Mais les français délaissent parfois l'enseignement public au profit du privé, supposé offrir un meilleur niveau aux élèves et surtout leur inculquer un minimum de valeurs. En 2004-2005, près de 20 % environ des élèves des collèges et lycées étaient scolarisés dans un établissement privé. 97,4 % de ces élèves étaient scolarisés dans un établissement sous contrat.
Les chiffres
Dans le premier et le second degré la répartition du nombre d'élèves est la suivante :
- public : 10 086 700 élèves,
- privé : 2 025 200 élèves (16,8%).
La répartition du nombre d'écoles, de collèges et de lycées est la suivante :
- public : 58 569 établissements,
- privé : 9 012 établissements (13,3%).
Les établissements sous contrat et hors contrat
Tous les établissements privés, quelles que soient leurs relations avec l'État, sont soumis à un régime d'inspection.
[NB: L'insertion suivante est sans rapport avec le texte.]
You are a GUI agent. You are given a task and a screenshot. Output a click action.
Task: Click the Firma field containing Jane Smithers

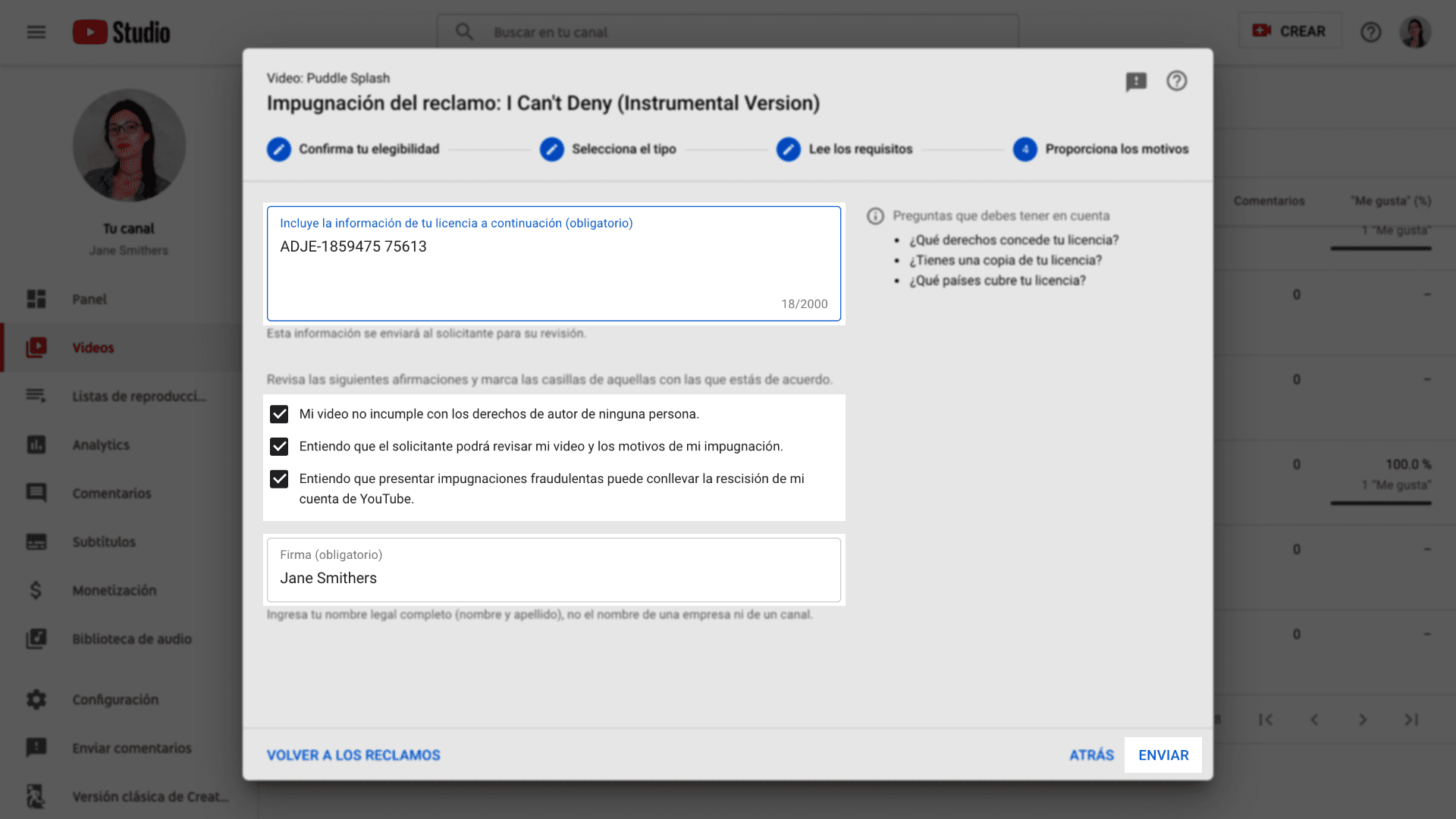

Etablissements hors contrat :
Rares sont les établissements qui ne sont pas sous contrat avec l'Etat. L'inspection des établissements privés hors contrat se limite aux titres exigés des directeurs et des maîtres, à l'obligation scolaire, à l'instruction obligatoire, au respect de l'ordre public et des bonnes moeurs, à la prévention sanitaire et sociale.
Etablissements sous contrat :
Le contrôle est plus étendu pour les établissements sous contrat: il porte sur le respect des programmes et horaires d'enseignement ainsi que sur le respect total de la liberté de conscience des élèves. Les enseignants font en outre l'objet d'une notation pédagogique.
Il existe 2 niveaux de contrat :
- le contrat simple pour les écoles primaires ou spécialisées.
L'établissement sous contrat simple doit organiser l'enseignement des matières de base par référence aux programmes et aux horaires de l'enseignement public. Les maîtres sont nommés par l'autorité privée et salariés de droit privé, mais rémunérés par l'État.
- le contrat d'association (pratiquement généralisé).
L'établissement est tenu de dispenser les enseignements selon les règles et programmes de l'enseignement public. Les enseignants de ces établissements sont recrutés par concours, selon les mêmes modalités que les enseignants du secteur public. Ils sont formés dans les IUFM et recrutés à l'issue d'un concours, le CAFEP (analogue du CAPES ou du CAPLP).
Les pouvoirs publics prennent en charge tout ou partie des dépenses de fonctionnement des établissements privés, en échange d'obligations de service public.